The other big piece the past century’s deficit reduction occurred during the Clinton administration, but as Dean Baker perceptively noted in 2003:

“The Clinton boom was built on three unsustainable bubbles. One of them, the stock bubble, has already burst. The other two bubbles—the dollar bubble and the housing bubble—are still with us.”

In part, and in no small part, we are paying for Clinton’s boom today.

There are lots of moral grounds on which to oppose war, especially those as mindless and futile as those Iraq and Afghanistan. But we shouldn’t lose sight of another fact: wars are a gigantic waste of money, they damage the economy, and they undermine its growth. The failure of our leaders of both parties to give this more than passing notice is a sign of total incompetence or of total indenture to the military machine. In either case, they are wrecking the country about which they pretentiously claim such patriotism.

2 comments:

Anonymous said...

Iraq was our corrupt leaders defending the Saudis.

Afghanistan was retaliation for an attack on us.
Our mistakes were to take prisoners and not to
leave. Not invading Afghanistan would have been
a bigger mistake than invading it. After winning,
it was bonehead stupid not to leave forthwith.

Thanks to drones, we no longer take prisoners
at terrorist training sites.

Anonymous said...

Perhaps 2:43, you ought to seek out and read The Grand Chessboard: American Primacy and Its Geostrategic Imperatives, written by Zbigniew Brzezinski.
ZBig knows of what he writes, for he has been a principle architect and adviser of US international policy for nearly all of the past five decades.
Clearly, initial involvement in Afghanistan had nothing to do with to do with retaliation, rather, it had everything to do with hubristic imperial expansion.
If mistakes were made, it was acting on Zbigniew Brzezinski's council.
We offer the following excerpts:

"How America 'manages' Eurasia is critical. A power that dominates Eurasia would control two of the world's three most advanced and economically productive regions. A mere glance at the map also suggests that control over Eurasia would almost automatically entail Africa's subordination, rendering the Western Hemisphere and Oceania geopolitically peripheral to the world's central continent. About 75 per cent of the world's people live in Eurasia, and most of the world's physical wealth is there as well, both in its enterprises and underneath its soil. Eurasia accounts for about three-fourths of the world's known energy resources."
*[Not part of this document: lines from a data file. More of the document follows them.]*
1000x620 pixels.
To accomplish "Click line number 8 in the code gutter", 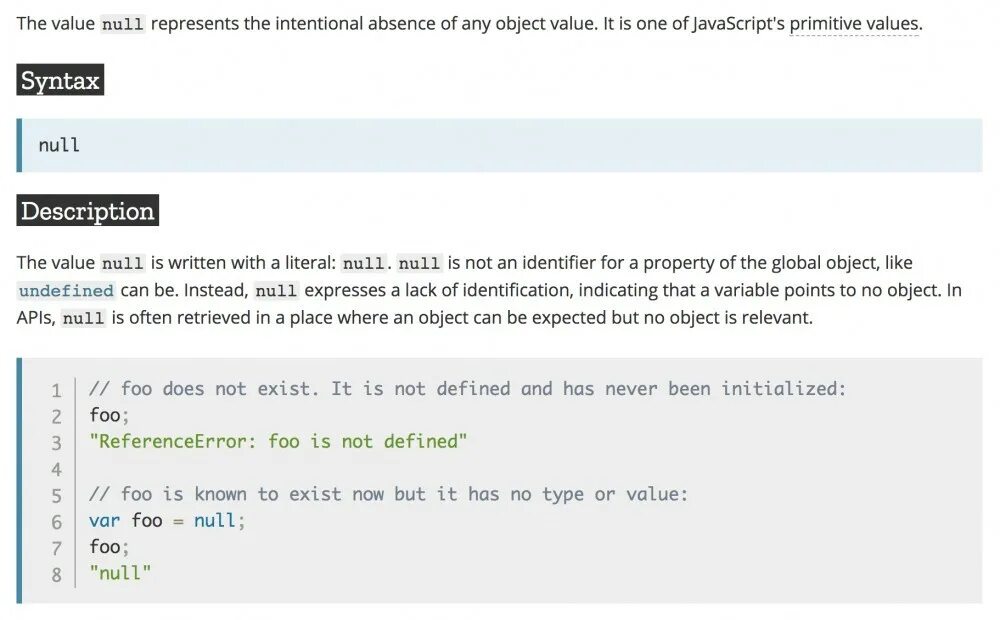I will coord(56,575).
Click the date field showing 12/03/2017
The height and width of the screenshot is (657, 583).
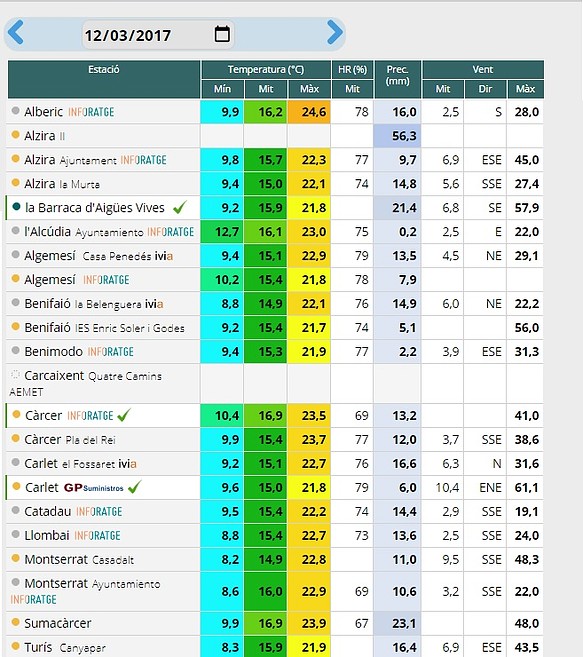point(158,35)
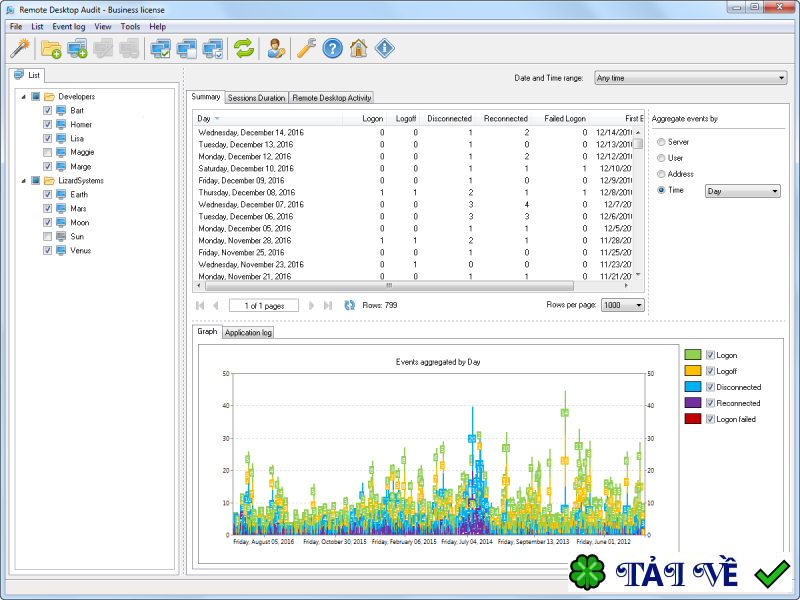This screenshot has width=800, height=600.
Task: Click the page number input field
Action: tap(264, 305)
"Never before has a populist democracy attained international supremacy. But the pursuit of power is not a goal that commands popular passion, except in conditions of a sudden threat or challenge to the public's sense of domestic well-being. The economic self-denial (that is, defense spending) and the human sacrifice (casualties, even among professional soldiers) required in the effort are uncongenial to democratic instincts. Democracy is inimical to imperial mobilization."